Deflationary debt problems nearer

Deflation fears were increased today after the underlying inflation rate fell to its lowest recorded level, bringing fears that debt problems may take longer to clear.

According to data from the Office for National Statistics (ONS), inflation as measured by the consumer price index (CPI) fell by 0.4 per cent to 1.8 per cent in June – down from 2.2 per cent in May.

The broader measure of inflation, the Retail Prices Index (RPI), recorded the steepest drop in living costs in over 50 years. Prices were 1.6% down in June 2009 from June 2008.

This means that the Retail Prices Index has now been in negative territory for four consecutive months, and is at its lowest rate since the ONS began keeping records in 1948.

The Government’s target level of inflation was at 2%, so today’s reported fall marks the first dip under this in almost two years.

David Kern, of the British Chambers of Commerce, said: ‘The figures confirm our assessment that in the short-term, the main policy priority must be countering the risks posed by recession and deflation.

“Inflation is a longer-term threat which must be dealt with by a credible exit strategy, but this can only be applied when the recession ends.”

Ivan Cooper, Chairman at leading debt management firm Chiltern, said: “With people increasingly reluctant to spend their money, more and more jobs will be lost – which will only add to the debt problems of those affected.

“The whole country could benefit from some debt advice if we do fall into a deflationary period, as companies will have to cut prices to stimulate demand.

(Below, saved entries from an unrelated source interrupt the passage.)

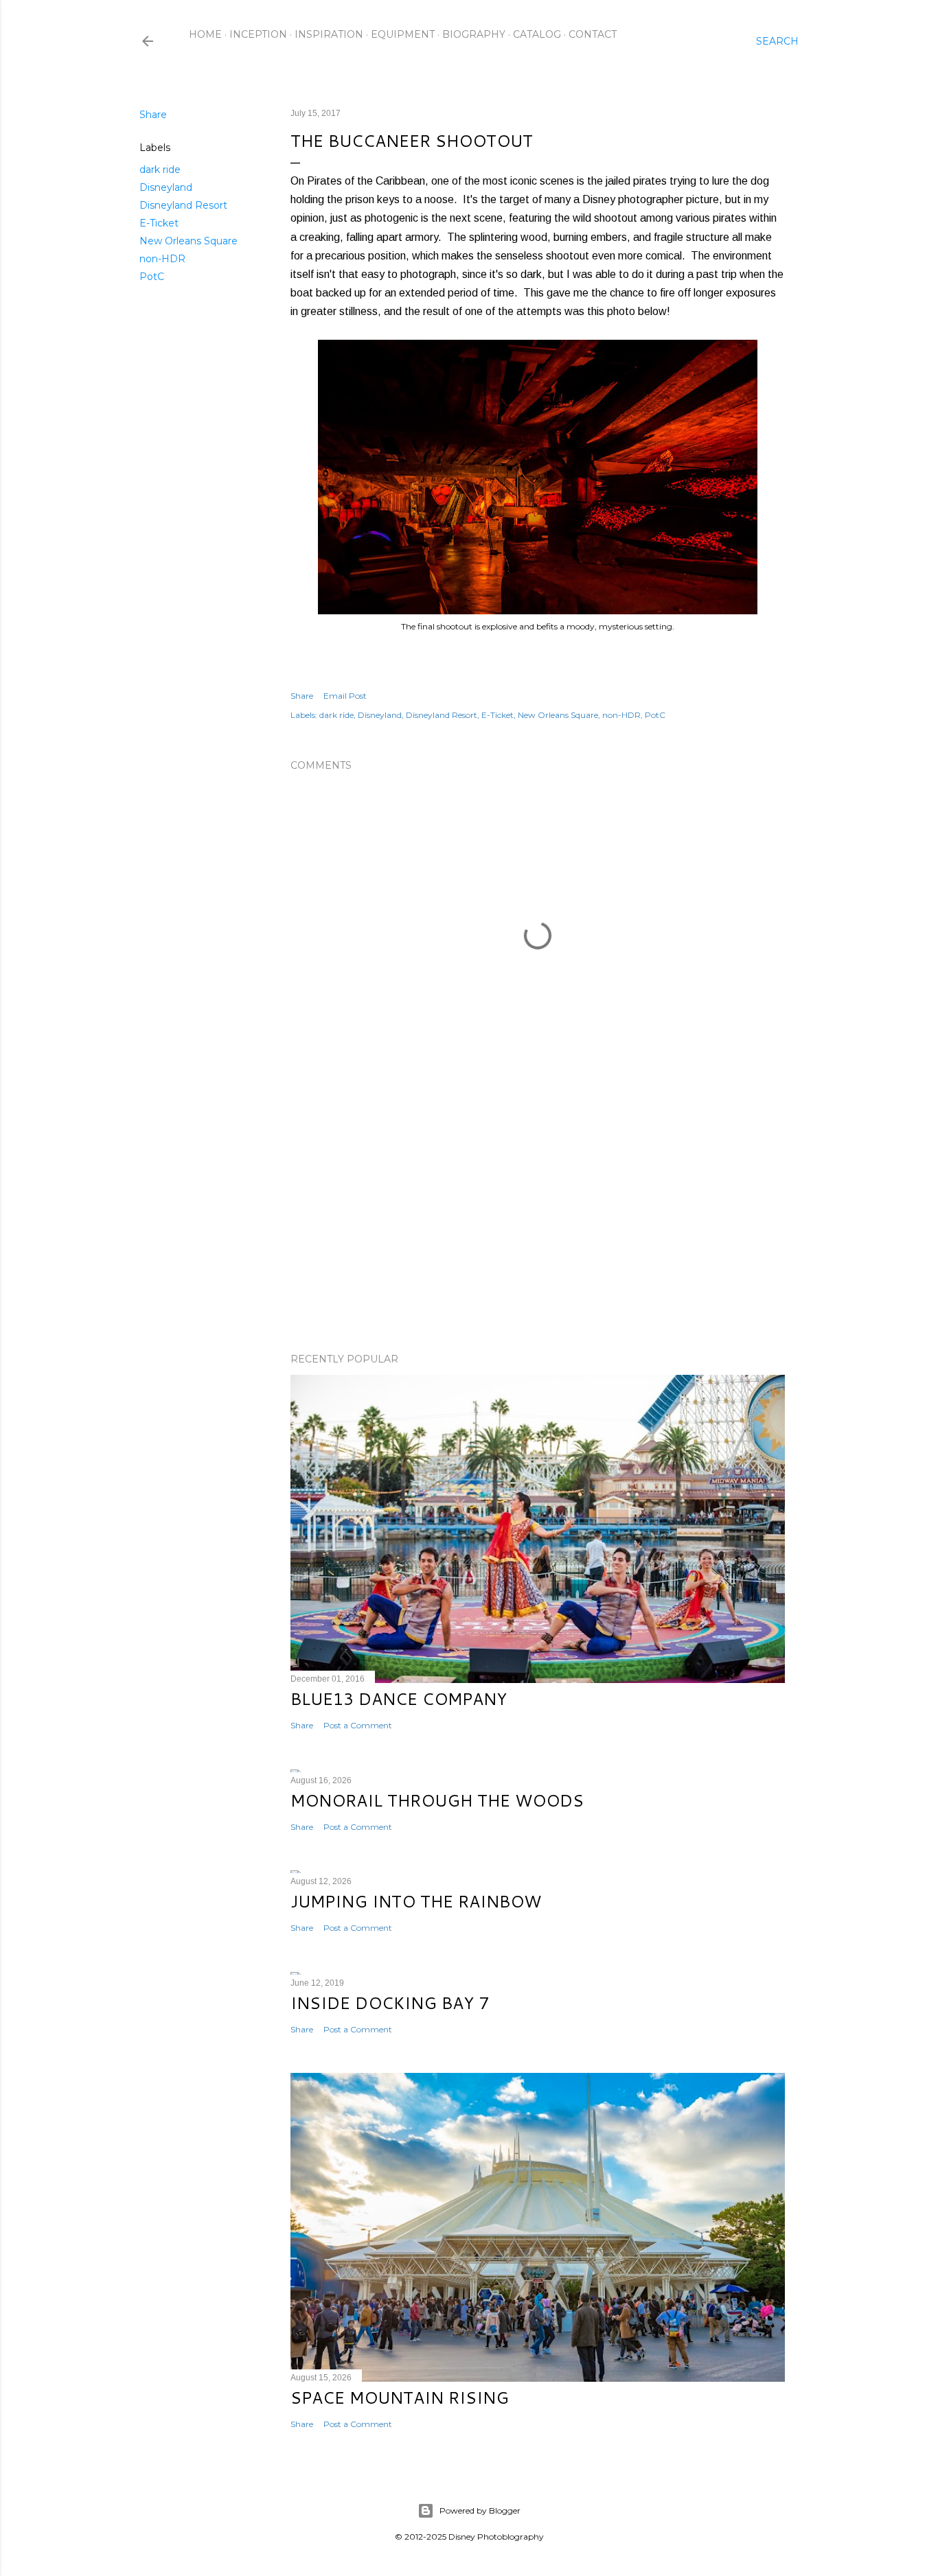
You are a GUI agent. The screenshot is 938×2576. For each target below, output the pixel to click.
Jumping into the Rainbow (415, 1901)
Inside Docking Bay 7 (389, 2003)
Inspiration (329, 34)
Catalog (537, 34)
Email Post (345, 696)
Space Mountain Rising (399, 2397)
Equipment (403, 34)
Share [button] (153, 114)
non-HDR (162, 259)
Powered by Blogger (480, 2510)
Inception (258, 34)
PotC (151, 276)
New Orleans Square (188, 241)
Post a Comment (357, 1725)
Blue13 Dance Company (398, 1698)
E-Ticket (159, 223)
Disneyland (165, 187)
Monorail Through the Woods (437, 1800)
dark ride (160, 169)
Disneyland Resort (183, 205)
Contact (593, 34)
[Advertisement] (537, 1222)
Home (205, 34)
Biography (473, 34)
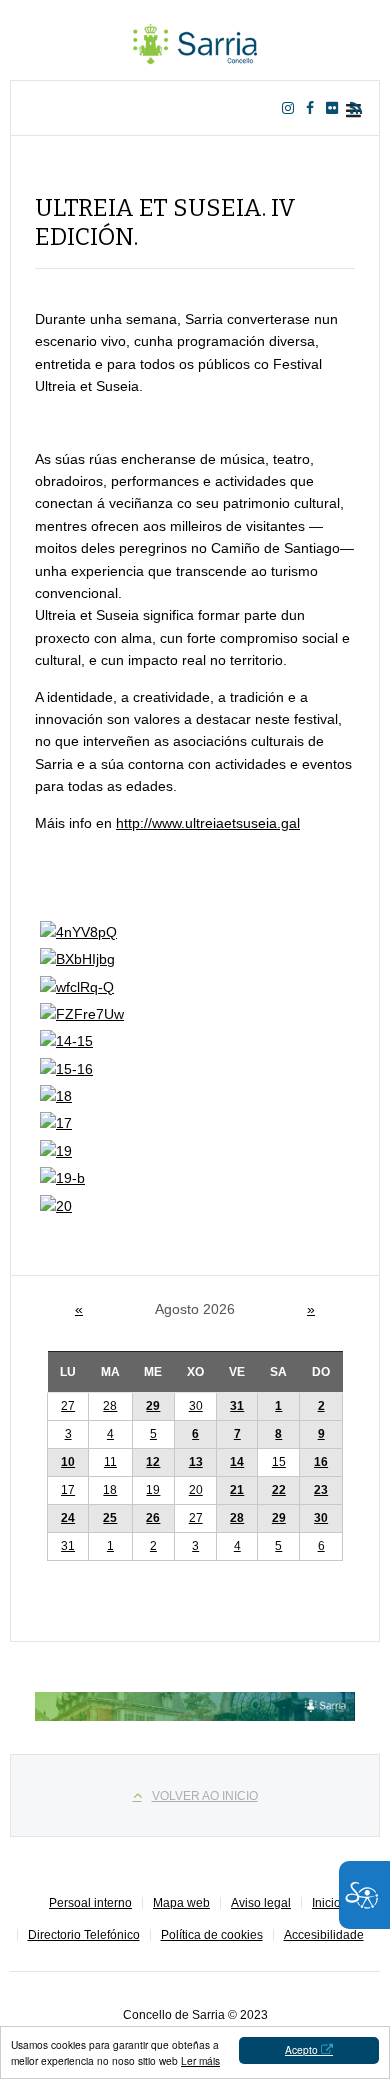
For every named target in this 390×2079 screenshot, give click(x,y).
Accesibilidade (324, 1935)
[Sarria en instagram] (292, 108)
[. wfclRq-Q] (77, 987)
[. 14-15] (66, 1041)
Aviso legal (261, 1903)
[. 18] (56, 1096)
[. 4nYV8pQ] (78, 932)
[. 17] (56, 1123)
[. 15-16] (66, 1069)
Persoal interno (90, 1903)
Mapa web (181, 1903)
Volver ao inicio (205, 1796)
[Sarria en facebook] (314, 108)
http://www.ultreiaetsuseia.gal (208, 823)
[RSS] (360, 108)
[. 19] (56, 1151)
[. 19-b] (62, 1178)
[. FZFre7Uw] (82, 1014)
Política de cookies (212, 1935)
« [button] (79, 1309)
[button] (278, 1406)
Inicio (326, 1903)
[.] (195, 40)
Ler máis (200, 2060)
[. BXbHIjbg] (77, 959)
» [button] (311, 1309)
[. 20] (56, 1206)
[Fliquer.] (336, 108)
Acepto (301, 2049)
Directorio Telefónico (84, 1935)
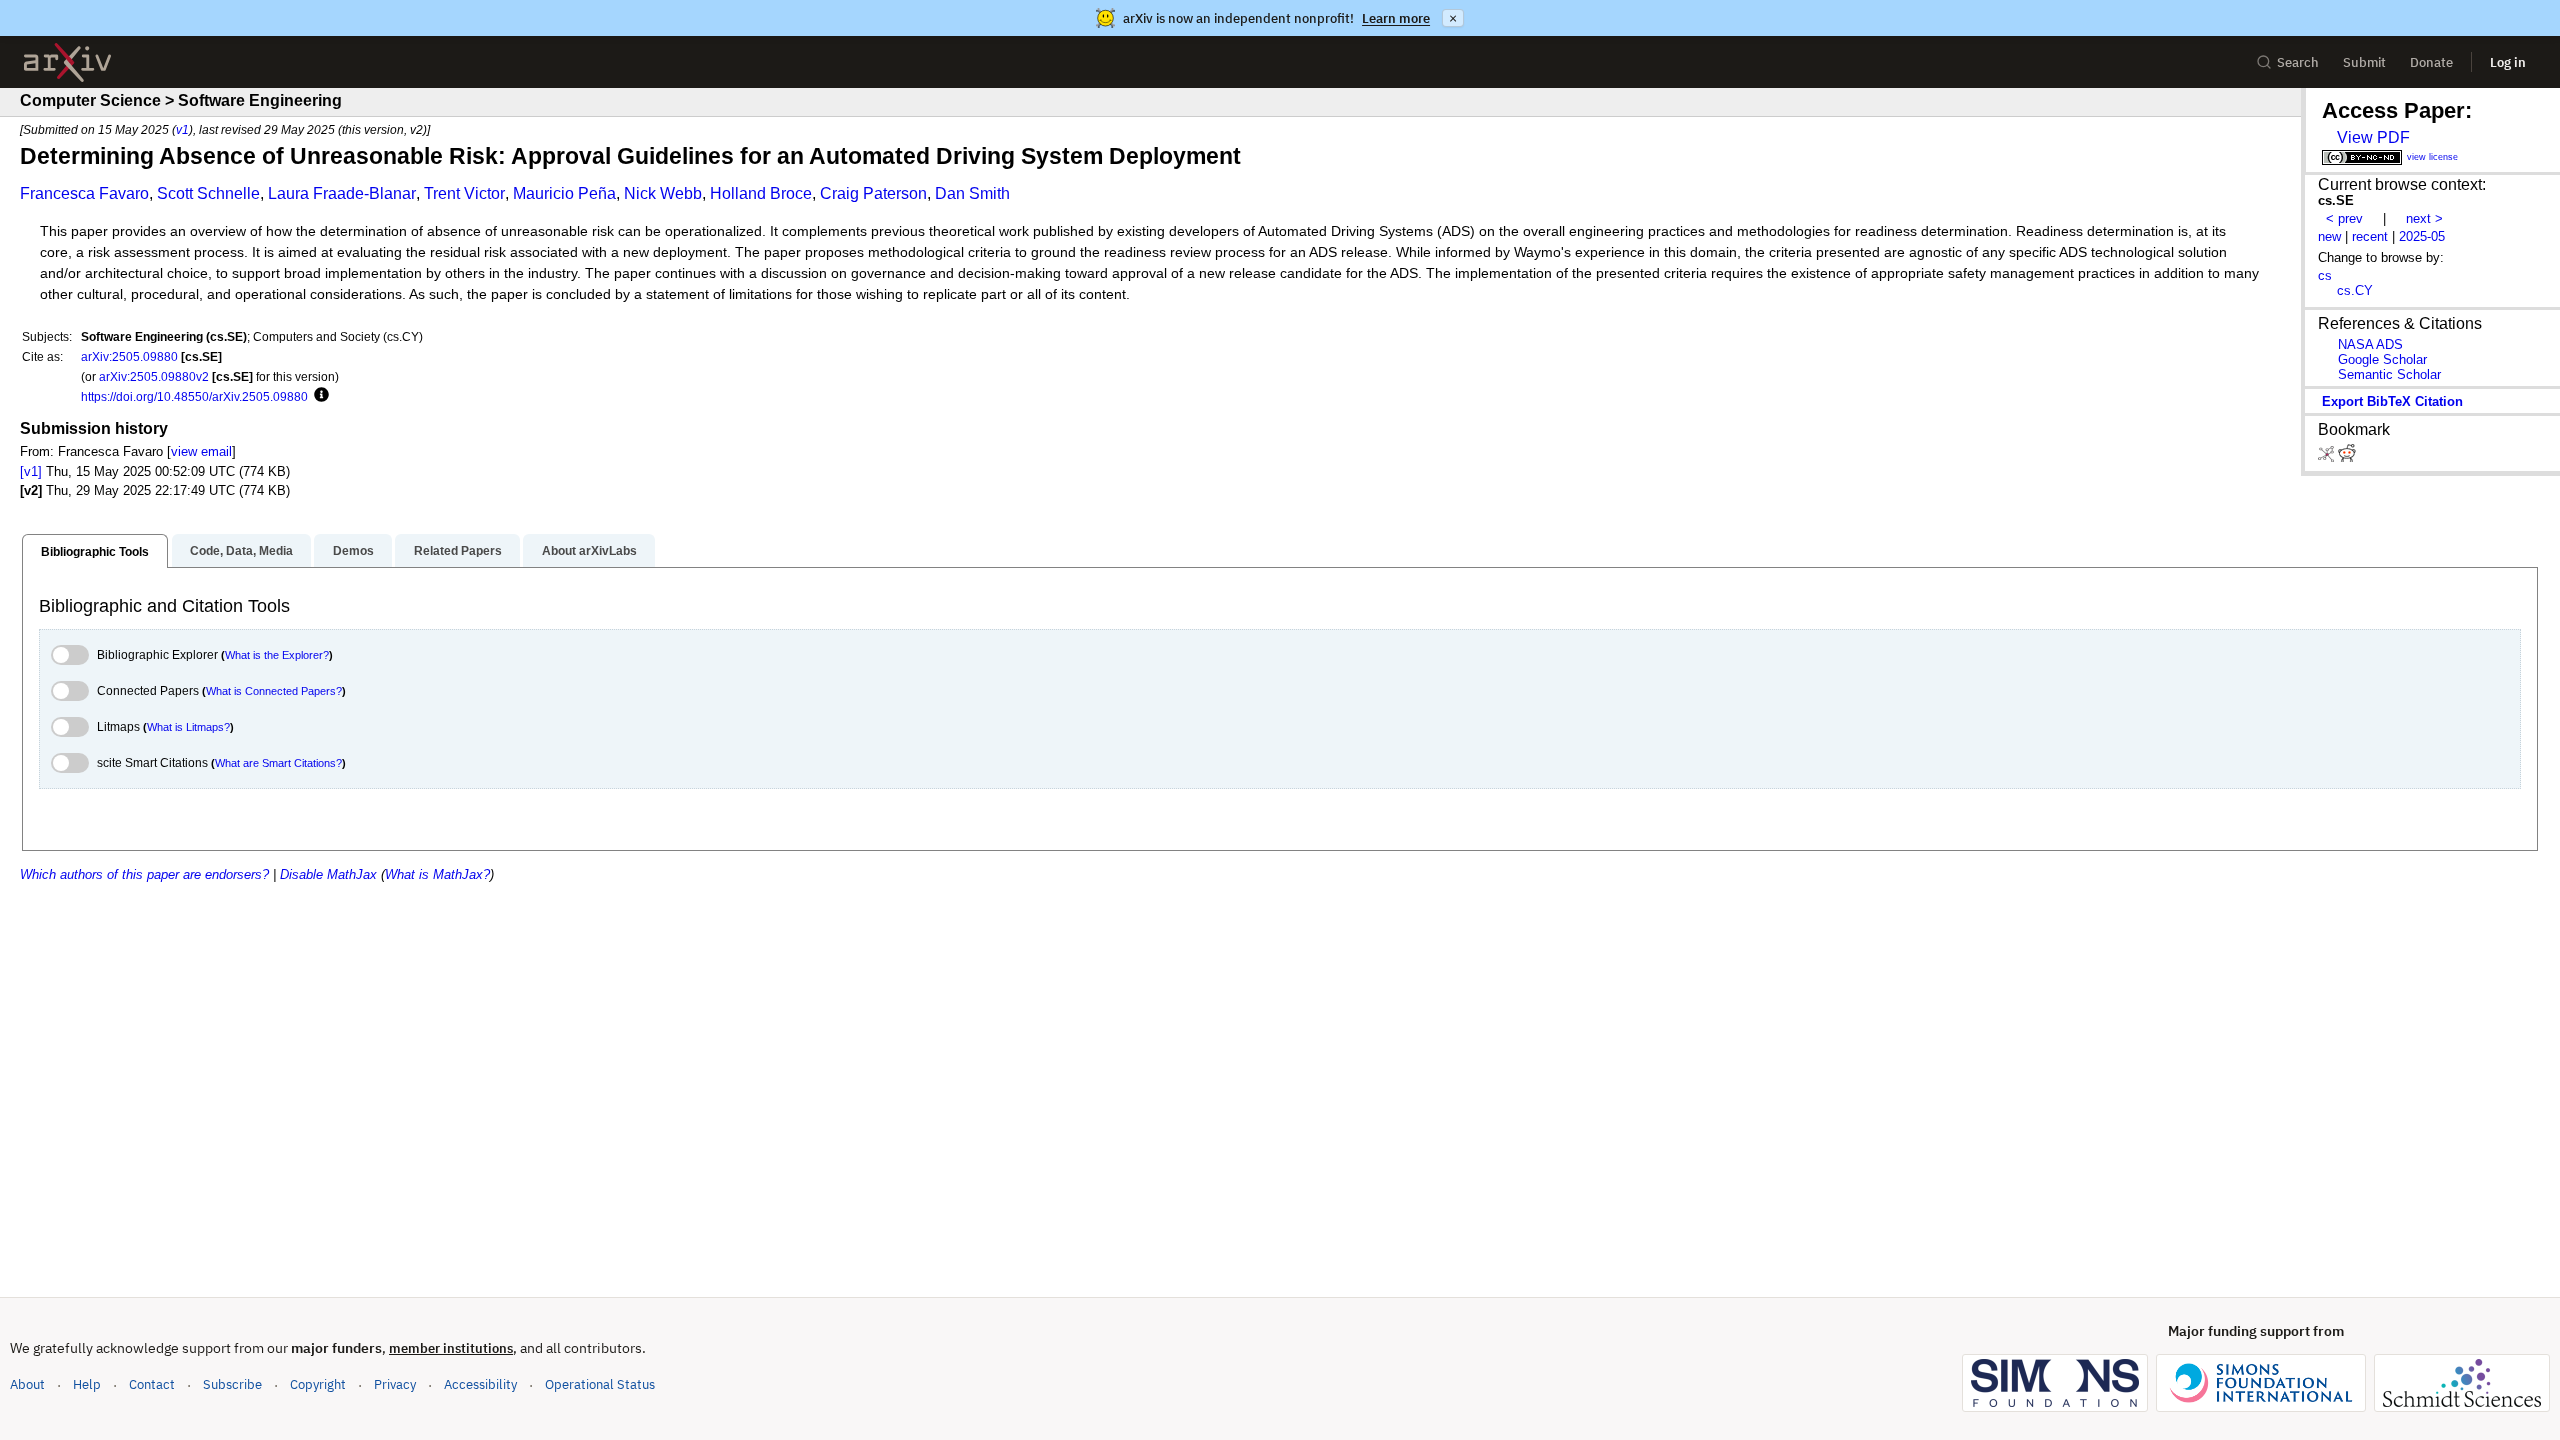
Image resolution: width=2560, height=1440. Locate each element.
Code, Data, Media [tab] (241, 551)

If people withhold their money thinking it’ll be much cheaper next week, then even cheaper the week after that, no-one will spend anything and companies will have to cut more jobs to keep overheads down. It’s a self-perpetuating downward cycle that’s best avoided.”

CPI is a measure of the average prices of a basket of typical consumer goods and services used by households. House prices are excluded from the calculations, so unlike the RPI it does not reflect the decline in property prices – reported at approx 20 per cent since their peak.